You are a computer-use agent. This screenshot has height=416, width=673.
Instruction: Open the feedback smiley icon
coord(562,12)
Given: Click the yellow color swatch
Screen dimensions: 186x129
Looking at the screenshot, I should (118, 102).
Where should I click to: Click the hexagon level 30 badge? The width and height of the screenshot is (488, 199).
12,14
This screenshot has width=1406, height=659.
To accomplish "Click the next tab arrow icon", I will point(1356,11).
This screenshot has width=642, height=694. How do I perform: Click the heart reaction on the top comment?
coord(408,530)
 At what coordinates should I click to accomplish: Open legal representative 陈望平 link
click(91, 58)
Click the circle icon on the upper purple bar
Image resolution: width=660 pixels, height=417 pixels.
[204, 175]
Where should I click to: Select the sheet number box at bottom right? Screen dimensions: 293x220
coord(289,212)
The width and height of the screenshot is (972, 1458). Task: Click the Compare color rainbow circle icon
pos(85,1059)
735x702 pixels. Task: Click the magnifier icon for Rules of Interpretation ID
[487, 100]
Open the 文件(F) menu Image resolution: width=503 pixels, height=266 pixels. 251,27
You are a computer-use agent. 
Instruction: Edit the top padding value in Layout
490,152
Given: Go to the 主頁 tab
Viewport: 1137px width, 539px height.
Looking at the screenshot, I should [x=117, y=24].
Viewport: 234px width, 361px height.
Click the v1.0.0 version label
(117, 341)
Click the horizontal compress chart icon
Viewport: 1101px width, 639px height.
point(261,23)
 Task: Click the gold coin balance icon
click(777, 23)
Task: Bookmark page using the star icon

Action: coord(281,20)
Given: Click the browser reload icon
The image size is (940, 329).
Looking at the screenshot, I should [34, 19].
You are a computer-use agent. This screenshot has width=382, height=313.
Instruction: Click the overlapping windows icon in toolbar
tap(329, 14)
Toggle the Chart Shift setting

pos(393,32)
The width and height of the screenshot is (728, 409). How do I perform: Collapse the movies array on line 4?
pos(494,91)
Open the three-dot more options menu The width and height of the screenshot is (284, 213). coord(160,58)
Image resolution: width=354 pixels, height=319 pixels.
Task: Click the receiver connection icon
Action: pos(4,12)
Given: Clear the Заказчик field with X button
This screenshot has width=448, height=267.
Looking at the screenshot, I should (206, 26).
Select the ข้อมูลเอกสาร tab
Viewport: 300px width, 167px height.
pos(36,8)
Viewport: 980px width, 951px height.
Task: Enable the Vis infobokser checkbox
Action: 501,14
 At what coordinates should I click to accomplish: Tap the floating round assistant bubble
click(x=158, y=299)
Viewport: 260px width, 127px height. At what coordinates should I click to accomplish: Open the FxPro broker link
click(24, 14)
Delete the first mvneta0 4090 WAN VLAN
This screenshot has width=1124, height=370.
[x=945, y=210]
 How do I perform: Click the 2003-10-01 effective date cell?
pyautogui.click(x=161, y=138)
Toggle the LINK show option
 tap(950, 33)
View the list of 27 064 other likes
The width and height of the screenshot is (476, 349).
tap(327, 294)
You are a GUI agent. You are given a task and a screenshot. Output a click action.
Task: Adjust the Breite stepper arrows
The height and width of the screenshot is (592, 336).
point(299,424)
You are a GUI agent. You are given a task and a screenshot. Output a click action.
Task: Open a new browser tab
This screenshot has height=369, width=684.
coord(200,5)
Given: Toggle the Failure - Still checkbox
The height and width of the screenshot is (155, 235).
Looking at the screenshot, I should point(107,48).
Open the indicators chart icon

- WORK ORDER: Nothing in the entries may be left out; each line is to be output exactly.

- SOLUTION:
You are a computer-use agent. This screenshot has height=416, width=673.
Instruction: Open the feedback smiley icon
coord(562,12)
Given: Click the yellow color swatch
Screen dimensions: 186x129
Looking at the screenshot, I should (118, 102).
Where should I click to: Click the hexagon level 30 badge? The width and height of the screenshot is (488, 199).
12,14
This screenshot has width=1406, height=659.
To accomplish "Click the next tab arrow icon", I will point(1356,11).
This screenshot has width=642, height=694. How do I perform: Click the heart reaction on the top comment?
coord(408,530)
 At what coordinates should I click to accomplish: Open legal representative 陈望平 link
click(91, 58)
Click the circle icon on the upper purple bar
Image resolution: width=660 pixels, height=417 pixels.
[204, 175]
Where should I click to: Select the sheet number box at bottom right? Screen dimensions: 293x220
coord(289,212)
The width and height of the screenshot is (972, 1458). Task: Click the Compare color rainbow circle icon
pos(85,1059)
735x702 pixels. Task: Click the magnifier icon for Rules of Interpretation ID
[487, 100]
Open the 文件(F) menu Image resolution: width=503 pixels, height=266 pixels. 251,27
You are a computer-use agent. 
Instruction: Edit the top padding value in Layout
490,152
Given: Go to the 主頁 tab
Viewport: 1137px width, 539px height.
Looking at the screenshot, I should [x=117, y=24].
Viewport: 234px width, 361px height.
Click the v1.0.0 version label
(117, 341)
Click the horizontal compress chart icon
Viewport: 1101px width, 639px height.
point(261,23)
 Task: Click the gold coin balance icon
click(777, 23)
Task: Bookmark page using the star icon

Action: coord(281,20)
Given: Click the browser reload icon
The image size is (940, 329).
Looking at the screenshot, I should [34, 19].
You are a computer-use agent. This screenshot has width=382, height=313.
Instruction: Click the overlapping windows icon in toolbar
tap(329, 14)
Toggle the Chart Shift setting

pos(393,32)
The width and height of the screenshot is (728, 409). How do I perform: Collapse the movies array on line 4?
pos(494,91)
Open the three-dot more options menu The width and height of the screenshot is (284, 213). coord(160,58)
Image resolution: width=354 pixels, height=319 pixels.
Task: Click the receiver connection icon
Action: pos(4,12)
Given: Clear the Заказчик field with X button
This screenshot has width=448, height=267.
Looking at the screenshot, I should (206, 26).
Select the ข้อมูลเอกสาร tab
Viewport: 300px width, 167px height.
pos(36,8)
Viewport: 980px width, 951px height.
Task: Enable the Vis infobokser checkbox
Action: 501,14
 At what coordinates should I click to accomplish: Tap the floating round assistant bubble
click(x=158, y=299)
Viewport: 260px width, 127px height. At what coordinates should I click to accomplish: Open the FxPro broker link
click(24, 14)
Delete the first mvneta0 4090 WAN VLAN
This screenshot has width=1124, height=370.
[x=945, y=210]
 How do I perform: Click the 2003-10-01 effective date cell?
pyautogui.click(x=161, y=138)
Toggle the LINK show option
 tap(950, 33)
View the list of 27 064 other likes
The width and height of the screenshot is (476, 349).
tap(327, 294)
You are a GUI agent. You are given a task and a screenshot. Output a click action.
Task: Adjust the Breite stepper arrows
The height and width of the screenshot is (592, 336).
point(299,424)
You are a GUI agent. You are given a task and a screenshot. Output a click action.
Task: Open a new browser tab
This screenshot has height=369, width=684.
coord(200,5)
Given: Toggle the Failure - Still checkbox
The height and width of the screenshot is (155, 235).
Looking at the screenshot, I should point(107,48).
Open the indicators chart icon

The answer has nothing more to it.